This finding could pave the way for the development of innovative and selective therapies aimed at halting tumor growth in the future.
The work was featured on the cover of the journal Science Signaling, from the Science group.
Kinases are enzymes that play a crucial role in cell communication and in the regulation of various functions in our body. Their main function is to transfer a phosphate group from a molecule called adenosine triphosphate (ATP) to other molecules, such as proteins. This functions as a switch, since passing the phosphate can “activate” or “inactivate” the modified protein, depending on each case. These signaling pathways are like “communication pathways” that allow cells to respond to external or internal stimuli.

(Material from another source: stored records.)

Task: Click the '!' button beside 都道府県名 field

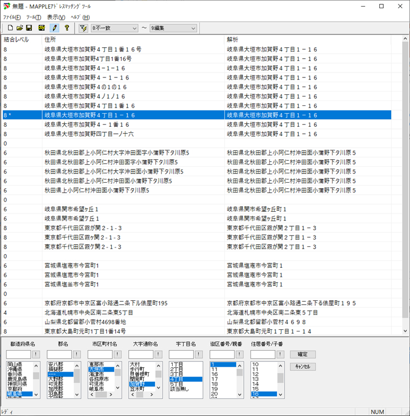Action: click(x=36, y=355)
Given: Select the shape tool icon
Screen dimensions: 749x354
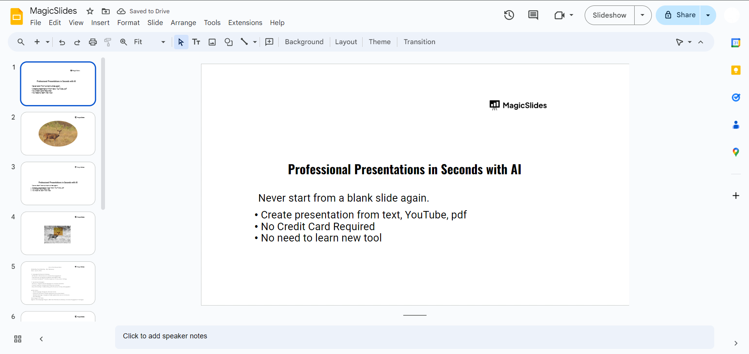Looking at the screenshot, I should [229, 42].
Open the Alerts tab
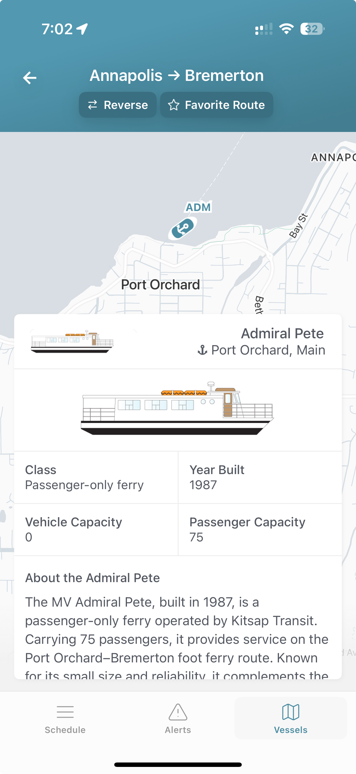 [178, 718]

The Chemical Biology of Regulatory Mechanisms group, led by Ricardo M. Biondi, has been studying for years the structure of PDK1, a protein kinase that plays a fundamental role in cell signaling and is closely linked to cell growth and survival. It is known that PDK1 has many substrates -or proteins- that it activates through this signaling pathway, and that in many types of cancer this pathway is potentiated, helping cancer cells to continue growing and surviving uncontrollably.

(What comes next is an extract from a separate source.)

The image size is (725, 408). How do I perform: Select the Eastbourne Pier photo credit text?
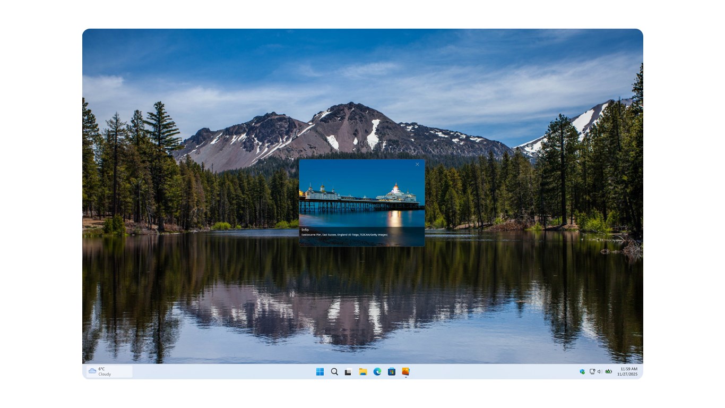click(x=345, y=234)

Members of the Chemical Biology of Regulatory Mechanisms group (from left to right): Ricardo Biondi, Alejandro Leroux, Mariana Sacerdoti, Macarena Acebedo and Lissy Gross.

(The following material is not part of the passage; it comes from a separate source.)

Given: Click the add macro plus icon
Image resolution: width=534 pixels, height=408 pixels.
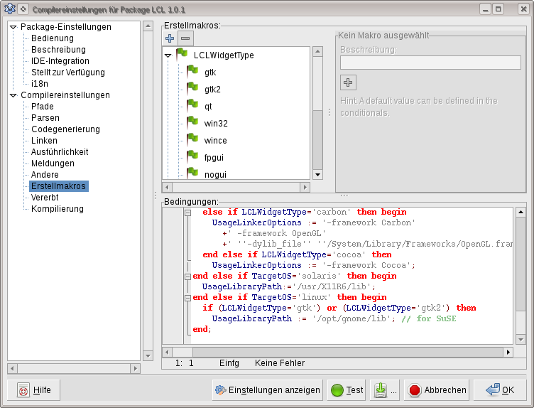Looking at the screenshot, I should pyautogui.click(x=170, y=38).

As a result, AKT, one of the substrates that PDK1 activates and which is part of this signaling pathway, began to be studied. It was learned that if it is turned off, it can induce death in cancer cells, because they stop receiving the growth signal. The challenge then is how to turn off AKT: “It is very difficult to make a drug that turns off only one of the proteins, and if you turn off all of them, you can trigger toxic processes and the sometimes very harmful side effects”, said Mariana Sacerdoti, doctoral fellow and first author of the paper.
Discovering the structure
In this work they focused on studying PDK1 in its entirety: “Studying the structure of whole proteins (what they are like) is very difficult when they have two domains – something like two parts – as in this case, because you have to use different techniques and they are very complex”, explained Sacerdoti.
PDK1 has a kinase domain, which adds phosphate to substrates, and also a PH domain, whose function is to bind a lipid (PIP3) to the cell membrane.
Using an interdisciplinary approach that included structural, bioinformatics and chemical biology techniques, the research group discovered what 3D form PDK1 takes when it does not phosphorylate AKT (i.e. does not activate it), but does activate other substrates. This mechanism is crucial not only because it indicates that it is possible to ‘turn off’ a single protein that is so relevant in cancer, but also because they found a molecule with which they could stabilize this conformation, achieving a selective inhibition of PDK1 substrate.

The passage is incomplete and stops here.